# 2 Werte in Select zusammenfassen



## Deemax (15. Januar 2004)

Hallo,

ich möchte in meinen Select-Befehl 2 Spalten zu einen zusammenfassen. 

Z.B Select spalte1, spalte2 FROM tabelle 

> in Select spalte1&spalte2 FROM tabelle

Geht das?
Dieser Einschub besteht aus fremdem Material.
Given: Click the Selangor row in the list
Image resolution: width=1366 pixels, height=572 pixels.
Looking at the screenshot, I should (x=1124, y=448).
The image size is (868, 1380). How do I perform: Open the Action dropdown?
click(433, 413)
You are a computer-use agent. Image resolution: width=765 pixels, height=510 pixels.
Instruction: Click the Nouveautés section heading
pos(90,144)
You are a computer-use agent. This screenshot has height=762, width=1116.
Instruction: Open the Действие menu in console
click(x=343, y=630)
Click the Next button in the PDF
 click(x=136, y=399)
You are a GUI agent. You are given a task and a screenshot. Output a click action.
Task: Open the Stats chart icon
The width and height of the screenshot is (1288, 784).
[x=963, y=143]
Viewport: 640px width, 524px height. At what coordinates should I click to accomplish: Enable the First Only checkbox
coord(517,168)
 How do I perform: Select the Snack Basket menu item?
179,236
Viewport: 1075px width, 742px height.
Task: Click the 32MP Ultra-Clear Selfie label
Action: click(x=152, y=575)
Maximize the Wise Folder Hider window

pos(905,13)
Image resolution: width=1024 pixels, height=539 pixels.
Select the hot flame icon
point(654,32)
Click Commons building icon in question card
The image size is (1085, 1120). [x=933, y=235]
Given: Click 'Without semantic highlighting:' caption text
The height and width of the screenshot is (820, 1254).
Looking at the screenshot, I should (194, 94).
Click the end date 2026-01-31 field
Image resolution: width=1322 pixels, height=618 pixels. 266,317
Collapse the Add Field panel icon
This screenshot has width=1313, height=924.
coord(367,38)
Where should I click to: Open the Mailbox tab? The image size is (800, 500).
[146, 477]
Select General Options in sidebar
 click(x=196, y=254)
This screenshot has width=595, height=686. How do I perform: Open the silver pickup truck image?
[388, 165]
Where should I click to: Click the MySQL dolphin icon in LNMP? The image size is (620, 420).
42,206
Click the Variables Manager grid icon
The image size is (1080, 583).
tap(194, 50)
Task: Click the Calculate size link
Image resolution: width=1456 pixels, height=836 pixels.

Ich benutze einen MySQL-DB.


----------



## melmager (15. Januar 2004)

Klar kann man Felder zusammenfassen 

bei Zahlen kann man alle Grundrechenarten benutzen

select (felda + feldb) as ab from .....

Bei Text macht man sowas

select concat(felda,feldb) as ab from ....


----------



## Deemax (16. Januar 2004)

Danke,

funktioniert !

Zusammenfassung: Werte in DB aus 2 Spalten zu einer zusammenfassen

Access Strings: SELECT Spalte1& Spalte2 AS Sp FROM Tabelle
Access Zahlen: SELECT Spalte1+ Spalte2 AS Sp FROM Tabelle

MySQL Strings: SELECT concat(Spalte1, Spalte2) AS Sp FROM Tabelle
MySQL Zahlen: SELECT (Spalte1+ Spalte2) AS Sp FROM Tabelle


----------